• Extrait:
——

La mode à l’image du monde
Chaque saison, pour présenter ses collections, la mode se met en scène. Souvent pour le meilleur. Même quand l’effroi de la guerre y fait soudain irruption. Compte-rendu des dernières Fashion Weeks.
Les Semaines de la mode post-pandémie s’annonçaient joyeuses et débridées. New York, Londres, Milan, Paris allaient être une fête. On allait effacer ces deux ans de pandémie à coups de collections automne-hiver 22-23, de défilés, d’événements IRL, de mannequins légers et de stars en pagaille. L’écosystème de la mode était au rendez-vous, mis à part les Asiatiques. Mais voilà, la guerre a éclaté, alors, timidement au début, les uns et les autres se sont positionnés, avec plus ou moins de justesse. Dans la capitale lombarde, au dernier jour de la Fashion Week milanaise, Giorgio Armani décida de bannir la musique de son show – seul le silence lui semblait être adéquat, en « signe de respect pour les personnes touchées par la tragédie actuelle ». Dans la Ville lumière, dès le coup d’envoi des shows, le lundi 28 février, Ralph Toledano, président de la Fédération de la haute couture et de la mode invitait « la grande famille de la mode à vivre les défilés des jours à venir avec la gravité qui s’impose en ces heures sombres », en rappelant que « la création repose sur le principe de liberté, quelles que soient les circonstances. Et le rôle de la mode est de contribuer à l’émancipation individuelle et collective de nos sociétés ». Dans la foulée, on observa une minute de silence avant de lancer les tops sous les feux de la rampe, on arbora un mix de bleu et de jaune en guise de silhouette ou un ruban bicolore au revers de sa veste, on feignit d’ignorer qu’il n’y avait plus un mannequin russe sur les catwalks, on dressa la liste des labels, des maisons et des groupes de luxe, poussés dans le dos par l’indignation internationale, qui finirent par annoncer la fermeture temporaire de leurs boutiques en Fédération de Russie et le montant de leurs dons à l’Unicef, au HCR ou au Comité international de la Croix-Rouge…
Et puis vint le défilé dystopique de Balenciaga. Sur chaque siège, une lettre de Demna Gvasalia en guise d’avant-propos au show de cette maison dont il est le directeur artistique depuis 2015. Le créateur quadragénaire, né à Soukhoumi en Géorgie, y écrit avec une justesse de ton qui dit son émotion et provoque la nôtre: « La guerre en Ukraine a ravivé la douleur d’un traumatisme passé que je porte en moi depuis 1993 quand exactement la même chose est survenue dans mon pays natal et que je suis devenu un réfugié pour toujours. » La fuite, l’exil, la peur, le désespoir, il connaît. Et le sentiment que personne ne veut de vous, aussi. Il poursuit en confiant ses doutes, il a pensé tout arrêter, dans de pareilles circonstances, « la mode perd sa pertinence » et la Fashion Week semble être « une absurdité », et puis non, s’il annulait son show, ce serait comme s’il capitulait devant le mal qui l’a déjà tant blessé il y a presque trente ans. Et il termine par ces mots: « Ce show ne demande aucune explication. Il est dédié au courage, à la résistance et à la victoire de l’amour et de la paix. »

——

• Enregistrements de données:
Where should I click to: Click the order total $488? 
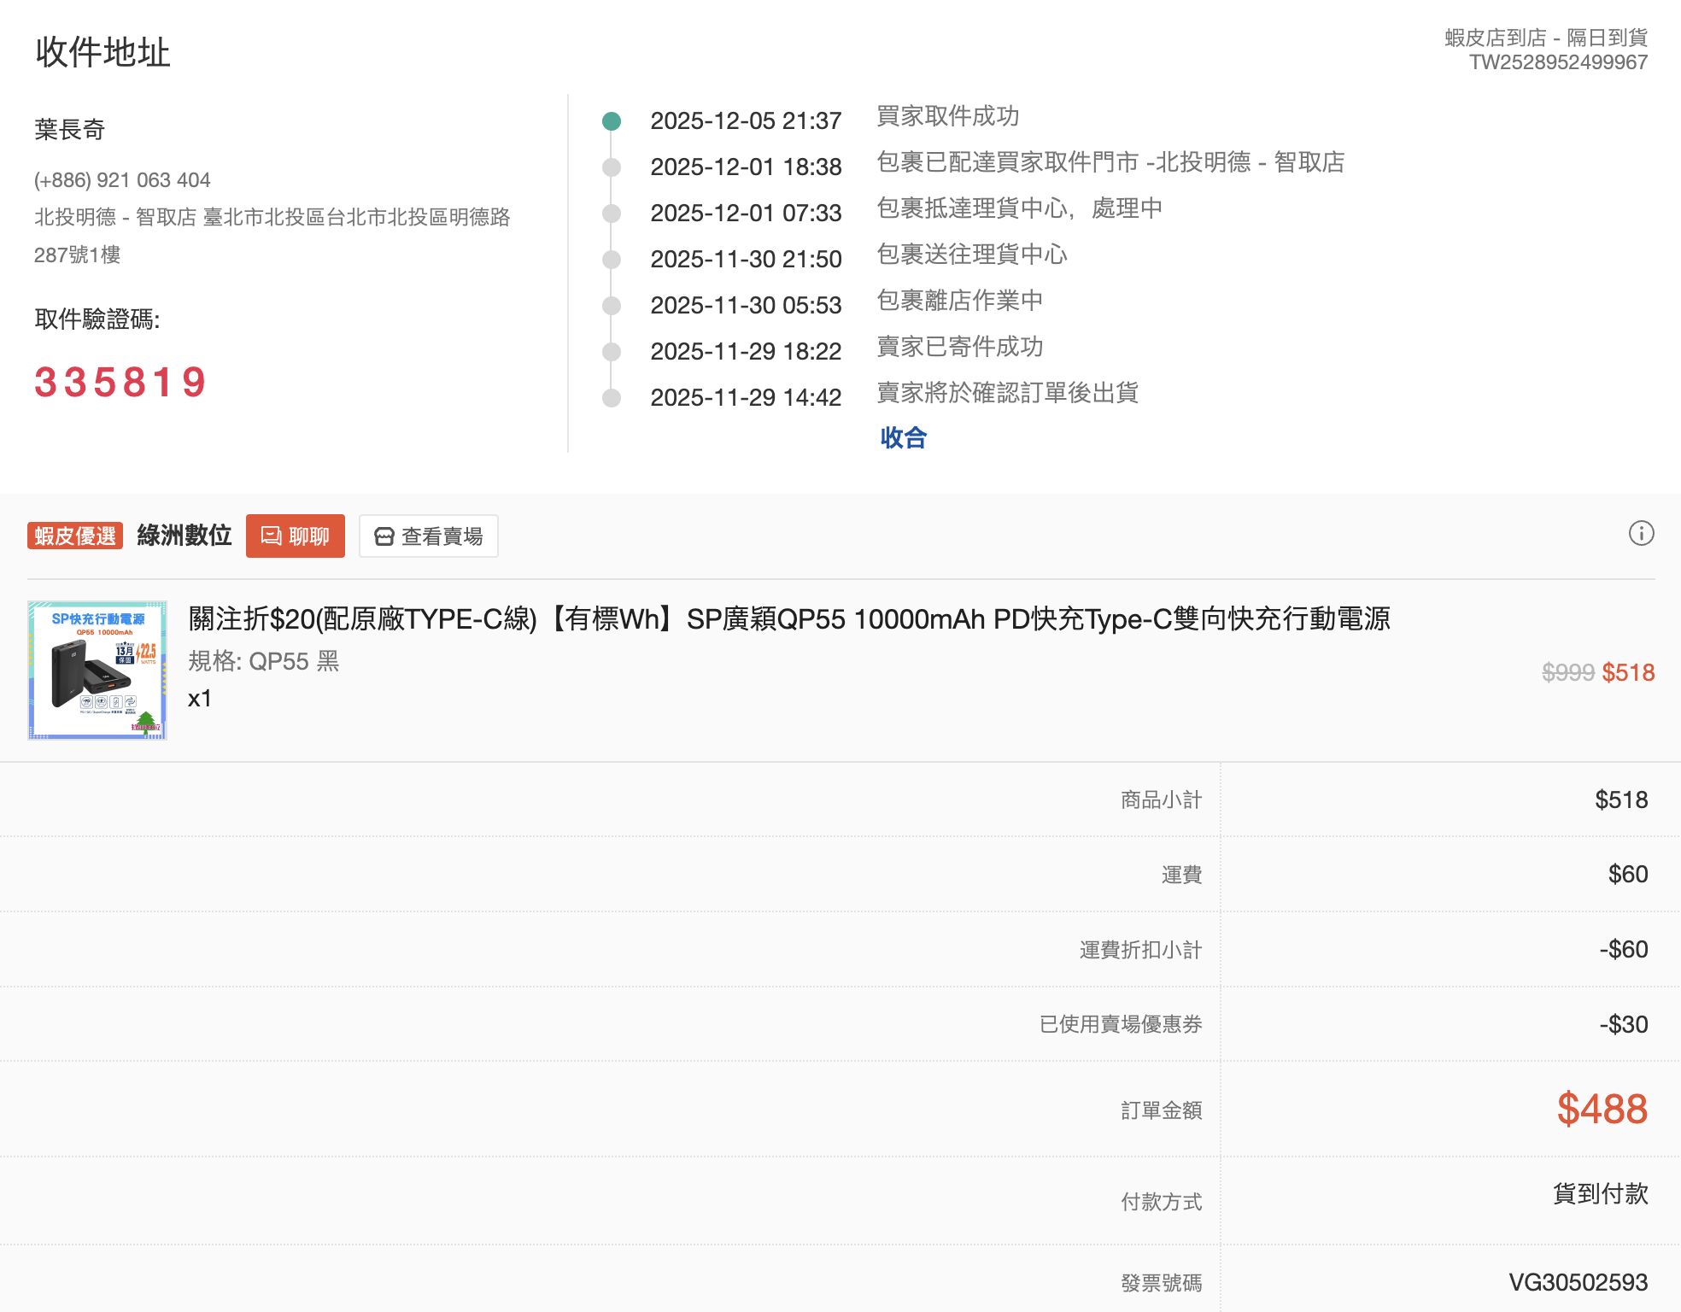(x=1602, y=1109)
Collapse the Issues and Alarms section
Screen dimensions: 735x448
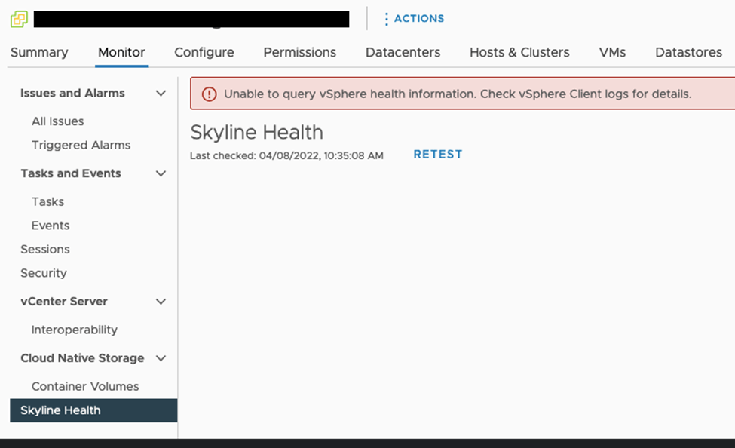(160, 94)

——

• Votre tâche:
Dans l’extrait sur la mode, reprenez le passage qui va de « La mode à l’image » jusqu’à « dernières Fashion Weeks. » en renommant « collections » en « créations ». Ces enregistrements sont issus d’une autre source que l’extrait.

• Solution proposée:
La mode à l’image du monde
Chaque saison, pour présenter ses créations, la mode se met en scène. Souvent pour le meilleur. Même quand l’effroi de la guerre y fait soudain irruption. Compte-rendu des dernières Fashion Weeks.